Schon Friedrich Nietzsche, in einem Vortrag von 1873 „Über Wahrheit und Lüge im außermoralischen Sinne,“ den zu publizieren er sich lange Zeit weigerte, wusste nicht, ob er angesichts der neurophysiologischen Entdeckungen der getrennten Sphären von Nervenreiz, Bild und Laut frohlocken oder verzweifeln sollte, macht dies doch die Metaphernarbeit des Sprachbildners so notwendig wie vergeblich. Die Kulturkritik könnte sich in das, was hier kognitionswissenschaftlich möglich und nötig ist, präzise einfinden, indem sie der Eigendynamik aller beteiligten Sphären ebenso wie ihrem Zusammenspiel auf der Basis einer losen, anarchischen Kopplung auf die Spur zu kommen sucht. An ihrem Begriff der Kritik könnte sie dabei sowohl im kantschen wie im gegenwärtigen Sinne festhalten. Einerseits wäre sie so eine Form der Selbstüberprüfung der Bedingungen der Möglichkeit von vergnügt unterhaltenem wie skeptisch aufgeklärten Bewusstsein – ebenso wie der sich an dieses wendenden Kulturindustrie und ihrer Redaktionsstuben. Andererseits wäre sie auch ein willkommener Beobachter, der Klebeeffekte, Verhärtungen, Vorurteile, fixe Ideen, Knotenbildungen identifizieren könnte, die das Bewusstsein stärker an die Gesellschaft und die Gesellschaft stärker an das Bewusstsein binden, als beiden lieb sein kann.

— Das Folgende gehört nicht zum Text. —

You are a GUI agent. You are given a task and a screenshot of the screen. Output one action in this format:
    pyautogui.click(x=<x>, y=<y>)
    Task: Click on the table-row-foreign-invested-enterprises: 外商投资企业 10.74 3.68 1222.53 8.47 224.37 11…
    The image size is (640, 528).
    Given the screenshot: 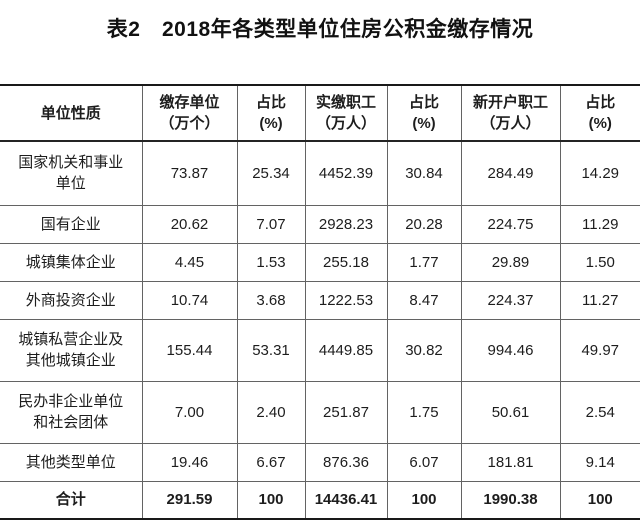 What is the action you would take?
    pyautogui.click(x=320, y=300)
    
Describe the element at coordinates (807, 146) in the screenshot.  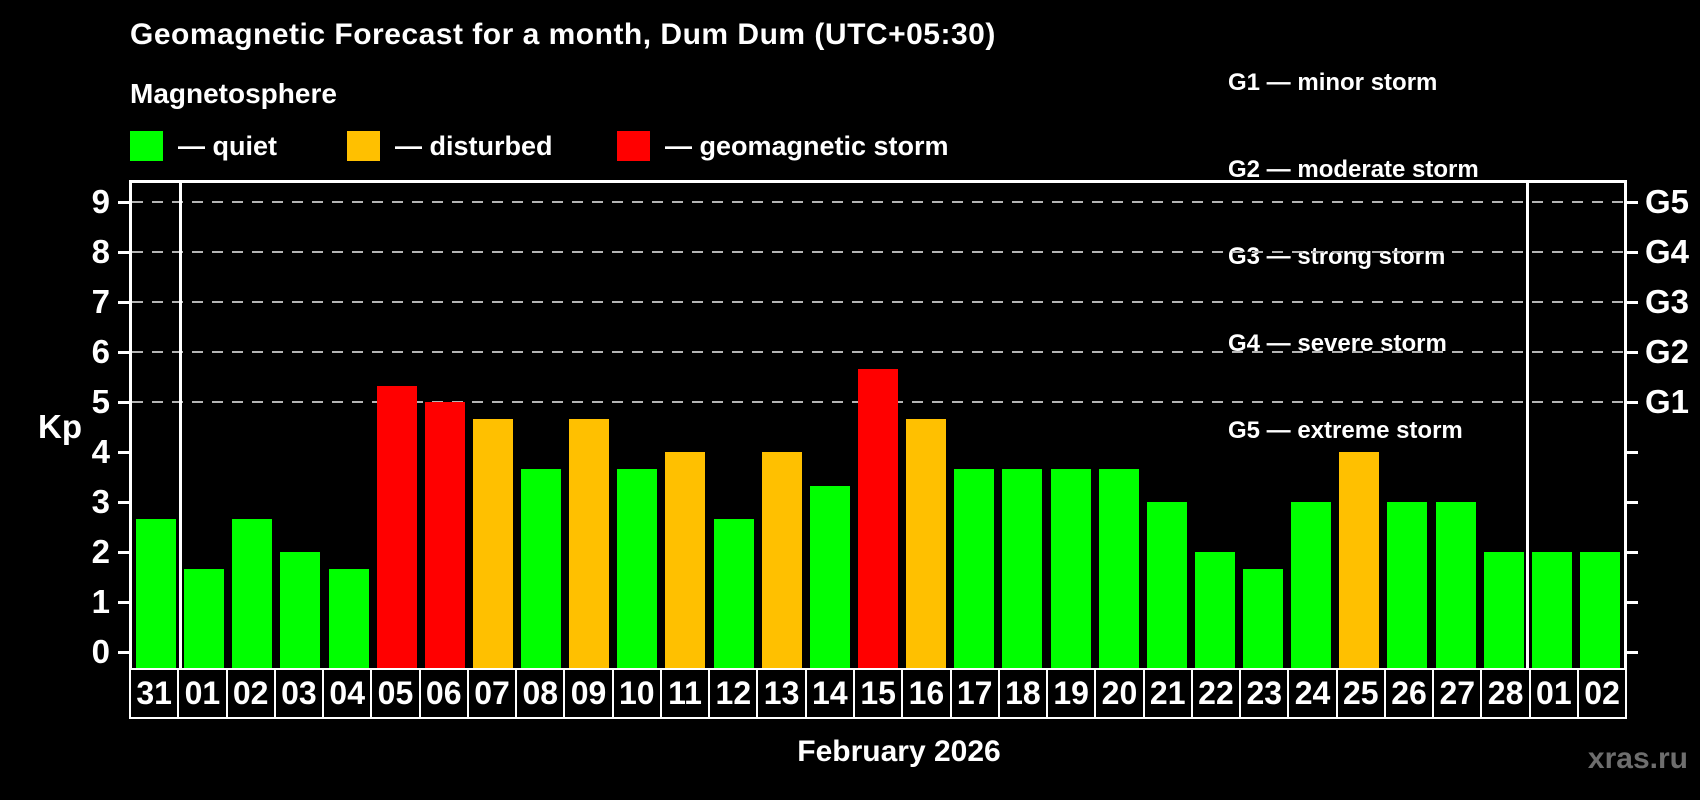
I see `legend-label-storm: — geomagnetic storm` at that location.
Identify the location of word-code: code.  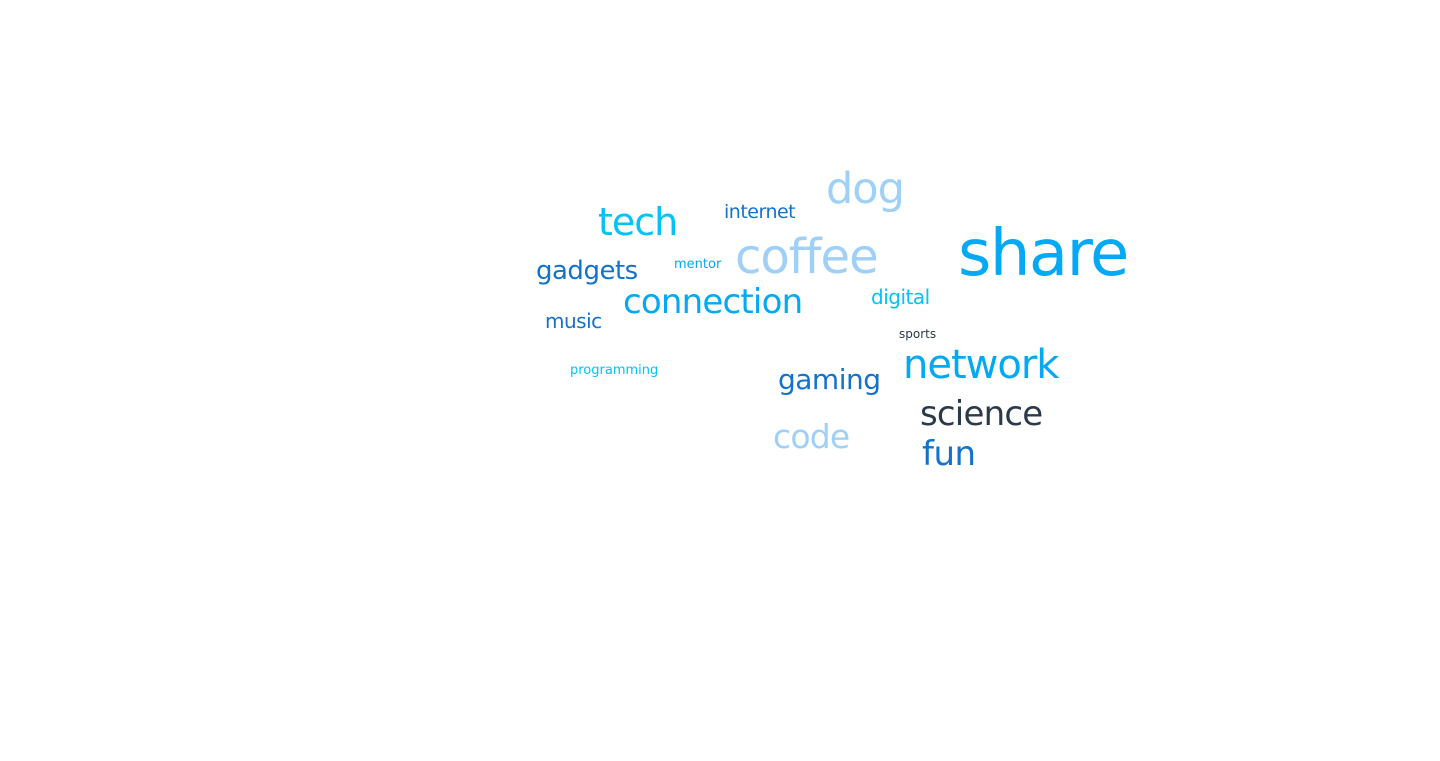
(812, 436).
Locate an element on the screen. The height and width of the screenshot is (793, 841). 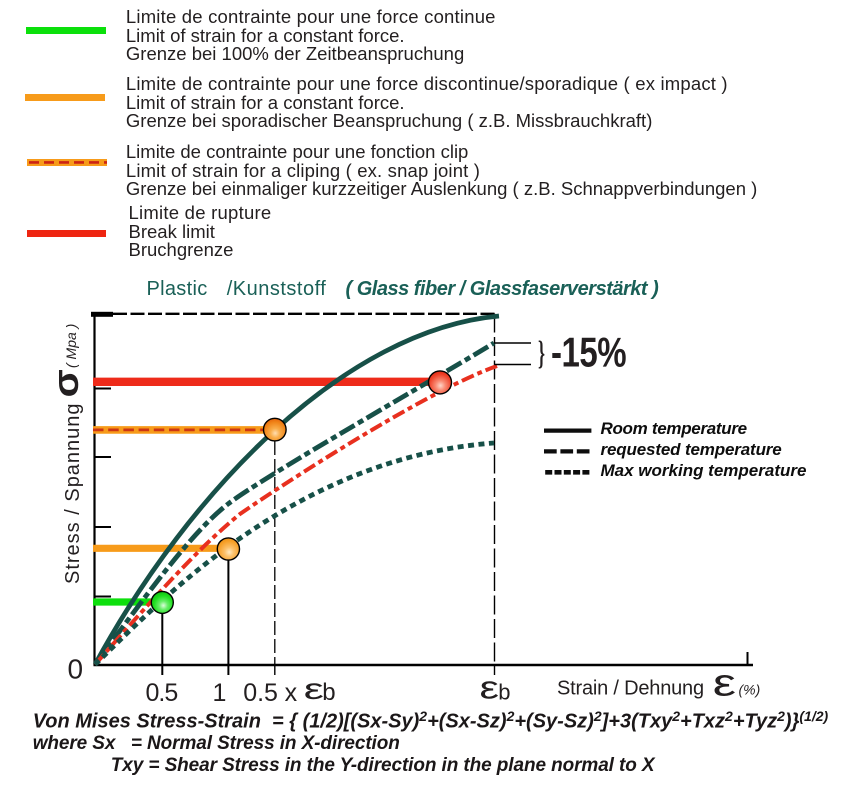
svg-text: 0.5 is located at coordinates (162, 693).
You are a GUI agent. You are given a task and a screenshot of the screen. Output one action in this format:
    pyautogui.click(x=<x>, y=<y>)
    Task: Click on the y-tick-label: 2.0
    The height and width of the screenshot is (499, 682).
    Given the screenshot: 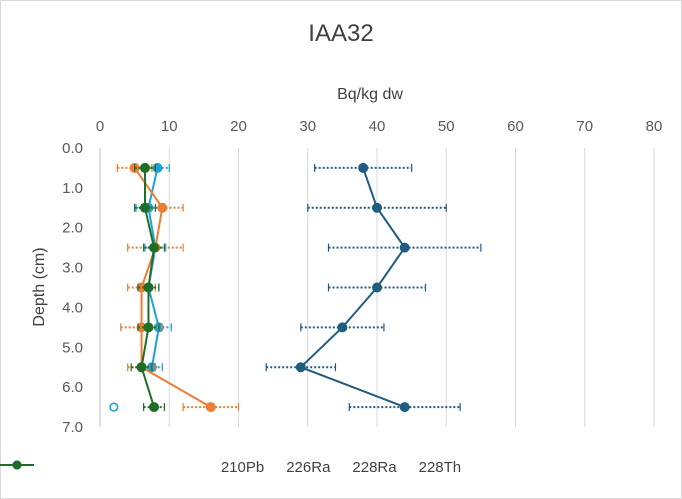 What is the action you would take?
    pyautogui.click(x=72, y=228)
    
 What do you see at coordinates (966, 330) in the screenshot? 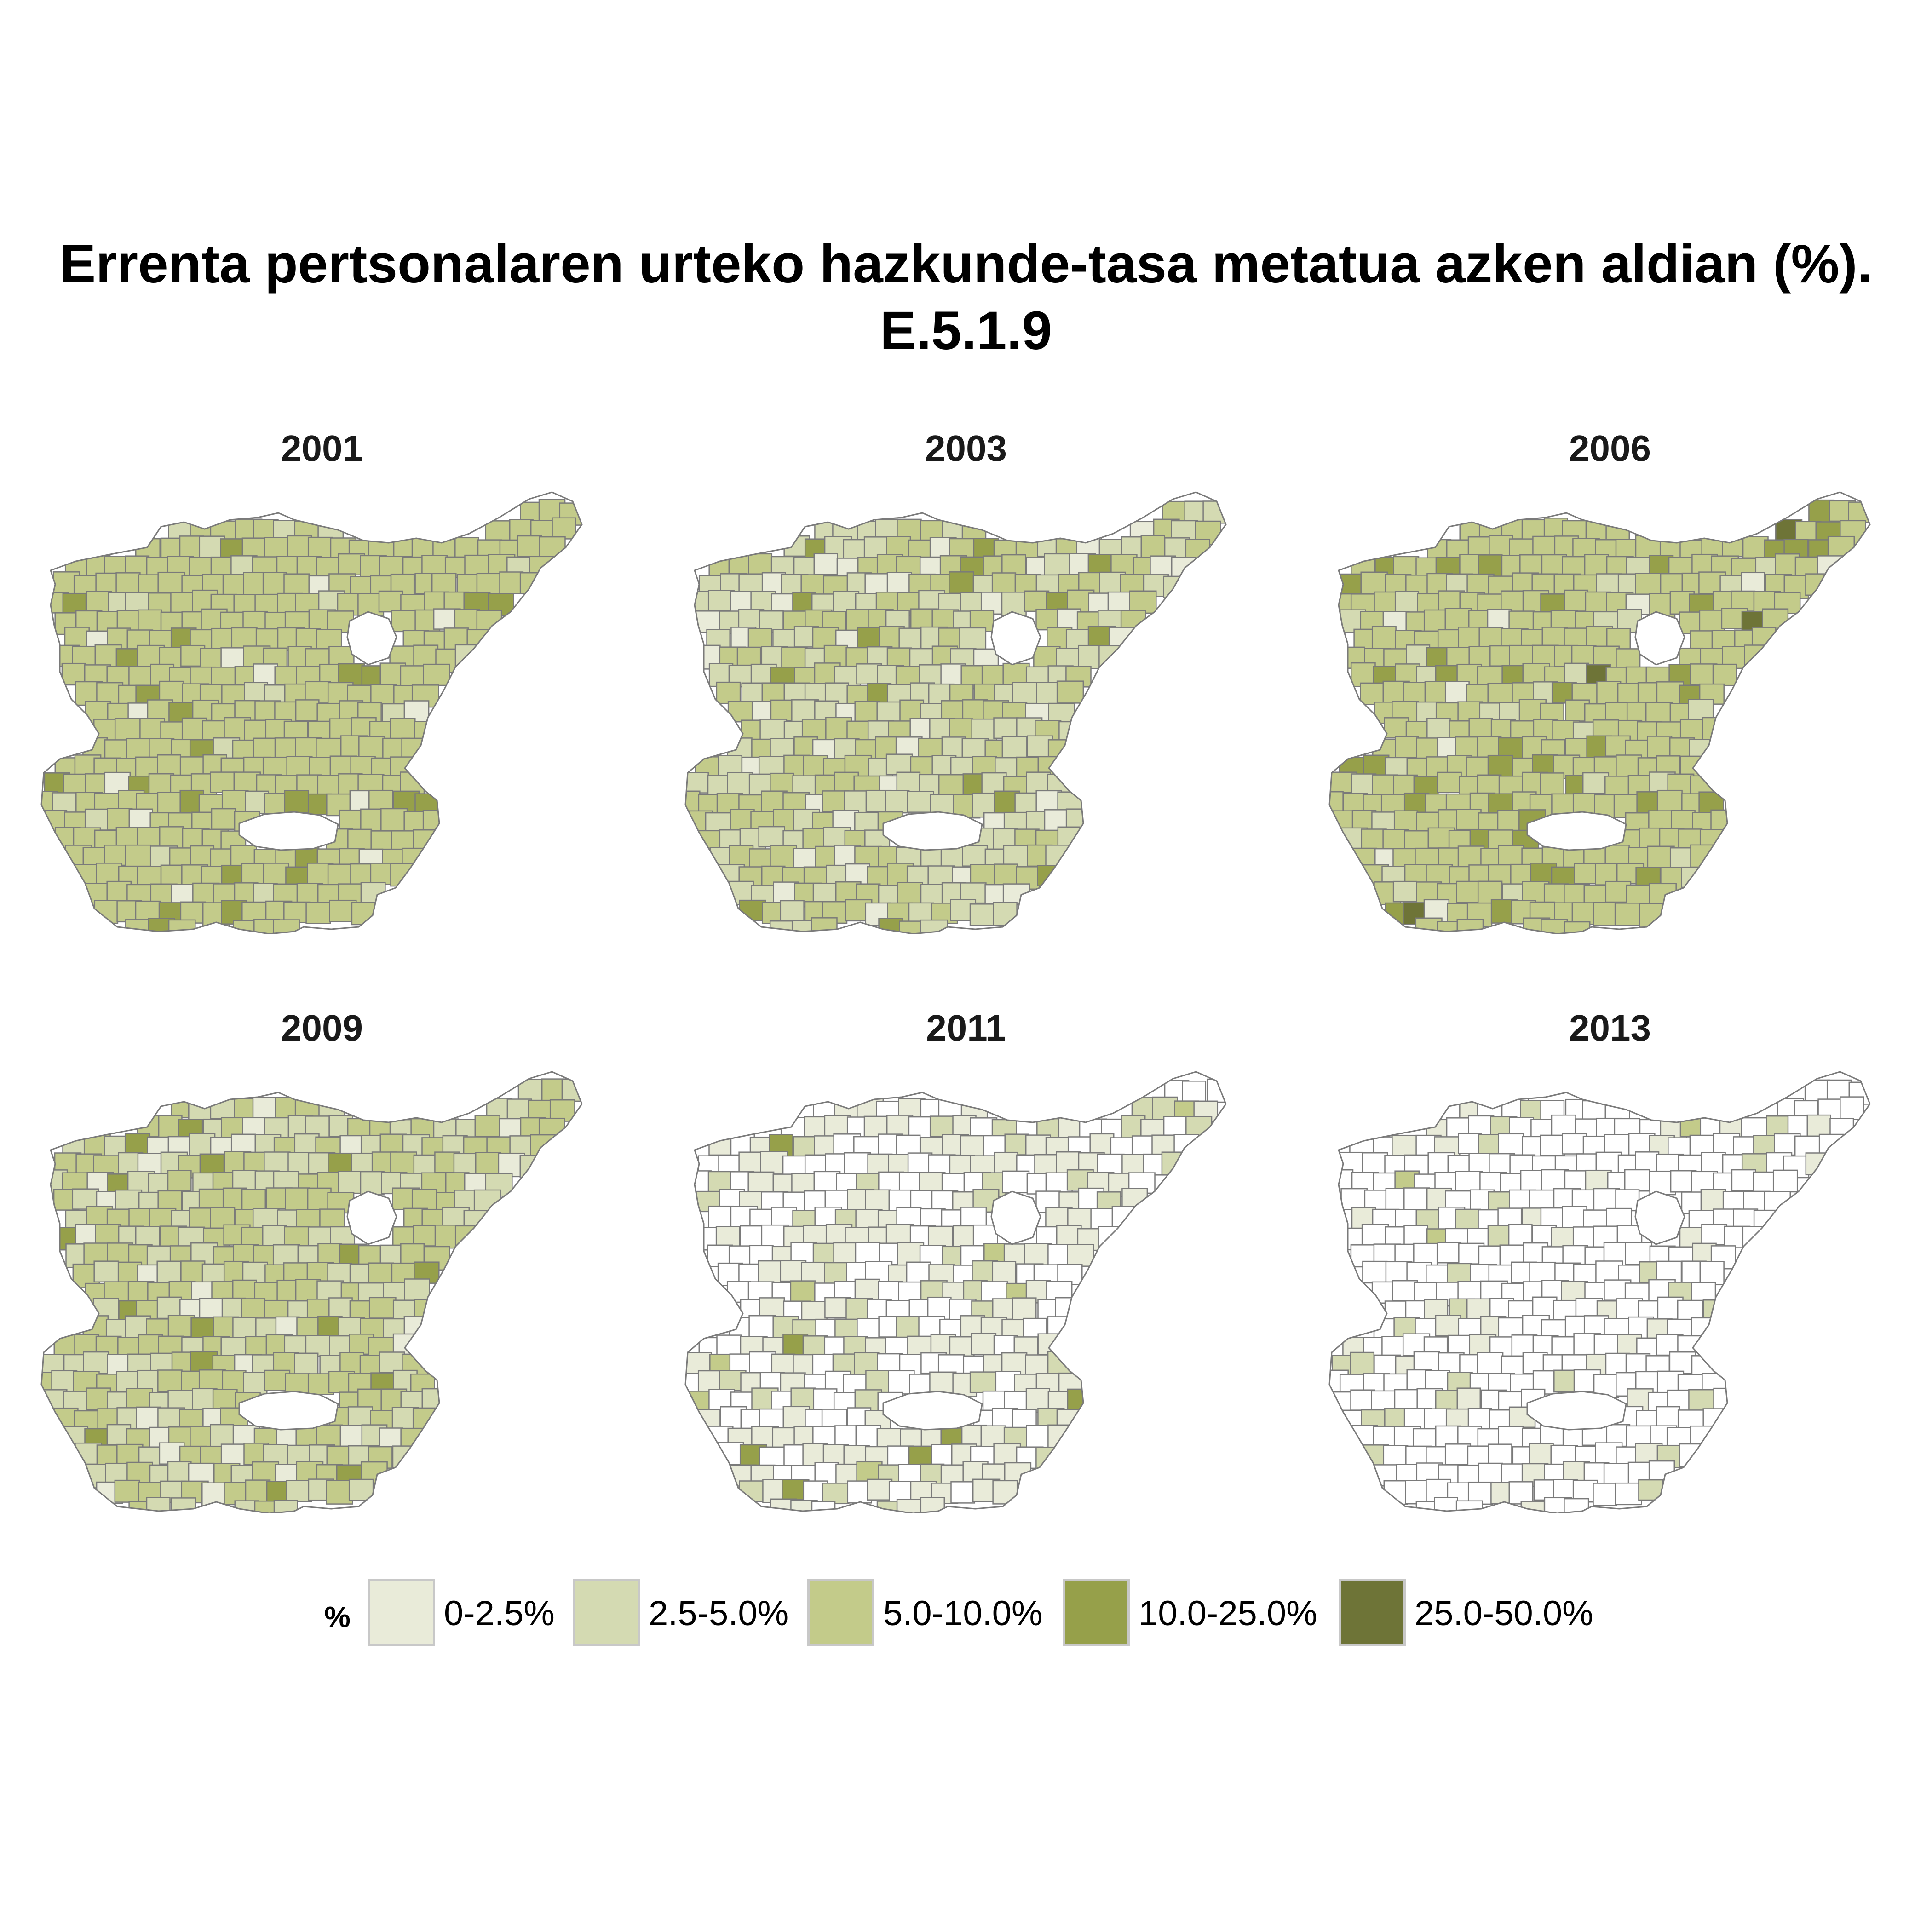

Vielleicht müsste man dies dann eher Kulturreflexion als Kulturkritik nennen. Aber es könnte in jedem Fall ein spannendes Feld eröffnen. Musik und Kino, Presse und Fernsehen, Blogs und Wikis, um nur die Massenmedien zu nennen, aber auch der Wochenmarkt in der Großstadt, die Bildschirme des Wertpapierhändlers, die Akten des Kanzleramtschefs, die Expertensysteme in der medizinischen Diagnostik, die War Games der Online Communities oder die Kriegsszenarien der Verteidigungsministerien könnten daraufhin beobachtet werden, wie es ihnen jeweils gelingt, sowohl gesellschaftlich folgenreich als auch mental attraktiv zu sein. Der gesellschaftskritische Verdacht einer allgegenwärtigen Manipulation ist zu grob und zu dumm, um der Eigendynamik dessen, was sich hier durchaus ja immer wieder durchsetzt, auf die Spur zu kommen. Was ist aus welchen Gründen für wen attraktiv: Das wäre eine kognitionswissenschaftlich unterfütterte Fragestellung, die die alte Kulturkritik in eine neue Kulturtheorie überführt und dabei nicht vergisst, den Beobachter als denjenigen, der für seine Kulturreflexion verantwortlich ist, mitzuführen.

Deswegen gibt es ja auch den Kulturteil einer guten Zeitung. Hier wird nachgezeichnet, wie Bewusstsein und Gesellschaft miteinander zurande kommen und was sie aneinander auszusetzen haben.